Lack of sleep also makes changes in cholesterol metabolism. Long-term sleep deprivation and disturbed cholesterol metabolism increase the risk of arterial disease such as coronary heart disease and heart and brain stroke. Changes caused by sleep deprivation also appear on the molecular level.
A person who suffers from sleep deprivation is a danger in traffic both for himself and other people. There are many professional drivers on the road that have irregular night work, which inevitably affects both sleep and wake time. If sleep disorder is caused by sleep apnea, it is possible to sleep at the wheel, not only in traffic lights but also in a monotonous straight road.
Shift work challenges the body
About a quarter of all workers are involved in shift work regularly and many occasionally. Some experience the problem of sleeping in a shift work difficult, others have no problems. Shift work often involves sleep deprivation, as at daytime sleeping is not as easy as at night.
When leaving from work in the morning, you should avoid bright light as it breaks the secretion of melatonin. Likewise, when working at night you should make use of bright lights. Before the night shift you should take small naps in the afternoon before the shift and whenever possible during the shift. After the last night shift, you should limit the duration of naps to be able to sleep enough the next night.
Normally it’s good to get up from bed straight away in the morning. After that it is good to have satisfactory breakfast in a bright place and maybe some morning exercises.
The scheduling of the work shifts should follow the clockwise rotation sequence, for example, in three-shift work: morning shift, evening shift, night shift and day offs. It ensures as much as possible of resting and sleeping time between shifts. Many feel that shift work becomes a problem with aging. With age the body needs more recovery time.
Sleep needs decline with age?
At middle age the sleep often becomes lighter and more susceptible to disturbances. With age falling asleep isn’t necessarily as easy as it was earlier and one might easily wake up in the middle of the night without any apparent reason. Aging comes with many changes that are part of aging naturally. With aging, sleep and sleeping will also change with the other changes in the whole body. Many older people also take naps during the day.

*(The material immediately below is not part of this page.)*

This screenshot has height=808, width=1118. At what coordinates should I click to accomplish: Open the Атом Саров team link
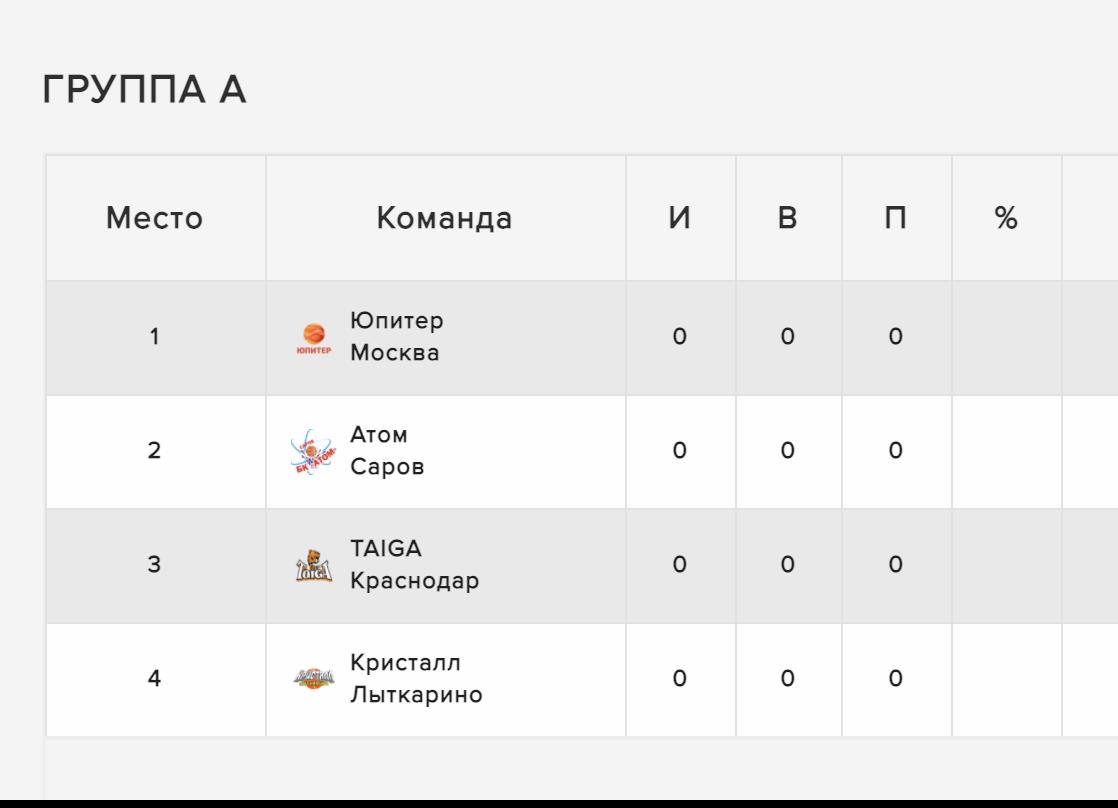pyautogui.click(x=387, y=451)
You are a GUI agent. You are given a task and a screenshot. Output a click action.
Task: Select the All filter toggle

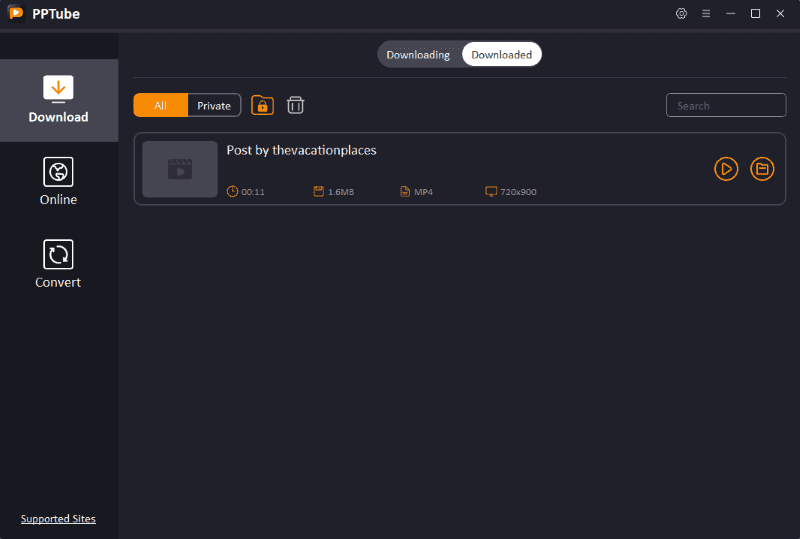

It is more difficult for the elderly to be awake for prolonged periods, unlike young people. Also, the time in bed before falling asleep becomes longer as a person is getting older. Adults 18 and older need anywhere from 1.5-1.8 hours of deep sleep per night, the elderly have deep sleep only for about 20 to 30 minutes per night. According to researchers, deep sleep is the most refreshing sleep, because sleep is controlled by slow brain waves. Researchers have shown that when these waves don’t interact properly, we can lose our long-term memory. That may help explain why older adults are so forgetful, and it could lead to new therapies to treat memory loss. As people age, sleep is not as restful or refreshing and sleep can become extremely superficial. Sleep feels lighter and it is easily disturbed by environmental distractions. For example, sleeping might also get easily interrupted if spouse is having difficulties with sleep and someone living alone might have fears of loneliness at night.
With aging, short-term nighttime awakenings become more common, especially in the early hours and after awakening it is difficult to fall back asleep. The increased urge to get up and urinate at night disturbs sleep and overall sleep becomes more sensitive to various disturbances.
Snoring and feeling of shortness of breath are common issues and at worst these problems can develop into treatment-intensive sleep apnea.